Harvest practices may influence how well some perennial forage legumes recover

Nicholas Warren and Richard Smith, UNH College of Life Sciences and Agriculture

Here in New Hampshire, we don’t often think of water as a limiting resource. More typically, it’s our short growing season and rocky soils that are the more challenging concerns. However, recently, rainfall seems like it’s becoming more unpredictable. You no doubt noticed how dry the 2020 growing season was, not only in terms of our low seasonal rainfall total, but also in terms of how long we went without any relief. Whether you grew vegetables at home, or managed acres of hayfields, you were probably dealing with very thirsty plants. At UNH’s Kingman Research Farm we were also dealing with thirsty plants. In the spring of 2020, our agroecology research team was managing a perennial forage experiment that was going into its second growing season. As spring gave way to summer, and the rainfall still refused to come, we grew concerned as we watched the soils dry and the forage growth slow. Our concern grew as the forage legumes began maturing and flowering earlier than normal, as if they were giving up for the season, and as the grass blades curled and the fields began to turn brown. By the end of the growing season, we wondered if our perennial forage experiment would even survive. Then we began to wonder, if it did survive, could it tell us something useful about how perennial forages might be managed to make them more resilient to drought? Here we share some insights from the great drought of 2020 and what we have learned from our experiment to this point.

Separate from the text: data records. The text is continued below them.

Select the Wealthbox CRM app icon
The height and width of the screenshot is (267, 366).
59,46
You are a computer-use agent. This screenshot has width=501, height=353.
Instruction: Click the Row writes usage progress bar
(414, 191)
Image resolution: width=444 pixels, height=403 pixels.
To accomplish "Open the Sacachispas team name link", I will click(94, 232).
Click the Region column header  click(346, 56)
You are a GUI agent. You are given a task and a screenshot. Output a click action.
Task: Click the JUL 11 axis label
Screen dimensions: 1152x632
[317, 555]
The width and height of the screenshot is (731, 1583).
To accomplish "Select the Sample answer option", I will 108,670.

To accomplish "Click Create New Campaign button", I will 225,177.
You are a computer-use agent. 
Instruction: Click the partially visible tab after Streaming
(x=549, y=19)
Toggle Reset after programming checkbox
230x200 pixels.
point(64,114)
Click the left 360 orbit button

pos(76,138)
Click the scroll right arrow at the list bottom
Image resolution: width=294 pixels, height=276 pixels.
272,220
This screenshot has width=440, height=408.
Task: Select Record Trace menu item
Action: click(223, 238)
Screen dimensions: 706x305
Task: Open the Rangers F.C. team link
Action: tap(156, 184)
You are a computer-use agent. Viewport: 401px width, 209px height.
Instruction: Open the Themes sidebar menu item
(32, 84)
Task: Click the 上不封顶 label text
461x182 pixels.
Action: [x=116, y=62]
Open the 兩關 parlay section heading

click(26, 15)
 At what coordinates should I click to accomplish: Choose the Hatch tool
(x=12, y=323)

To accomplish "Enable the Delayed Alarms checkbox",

Exactly how abnormally dry was 2020?

Following a relatively normal winter and early spring, May 2020 was the first month when rainfall totals fell below average. Monthly rainfall totals remained below average until October, essentially the entirety of the growing season (Figure 1). Specifically, each month during that span was approximately 2 inches below the normal rainfall, so over the course of the growing season we only received about half of what we would normally expect (only 12 inches of the normal 24 inches of rainfall, May to October).

Percipitation chart

Figure 1. The total amount of rainfall in each month of 2020 (orange) compared to the average of the previous 30 years at UNH Kingman Research Farm in Madbury, NH (error bars are plus or minus the standard error, showing the range of precipitation commonly seen each month for the last 30 years). The six-month total deficit from May through October was 11.9 inches. The “normal” amount of rainfall for this period is 24.5 inches.  
 

But was 2020 really that different?

Droughts are not unheard of in our region, of course. Nor are abnormally wet growing seasons. And there is a case to be made that “abnormal” is becoming the new normal (for example, July 2021 was one of the wettest Julys on record, and the 2021 growing season was one of the longest). Over the last five years, we have experienced below-average rainfall in the months of May, June, and September for four of those five years (Figure 2). Prior to 2020, the driest growing season in recent memory was 2016, but that drought was not sustained throughout the entire growing season. The drought of 2020 was different from 2016 because rainfall was below average for six consecutive months, leading to a very noticeable moisture deficit.

Percipitation Chart fig2

Figure 2. The change in precipitation relative to the average rainfall of the previous 30-years for each month over the past 5 years at the UNH Kingman Research Farm in Madbury, NH. Values at “0” indicate no change from historical norms. While 2016 rainfall each month (light grey bars) was below normal for several months during the growing season, the monthly deficit was not as severe or as persistent as what we experienced in 2020 (orange bars).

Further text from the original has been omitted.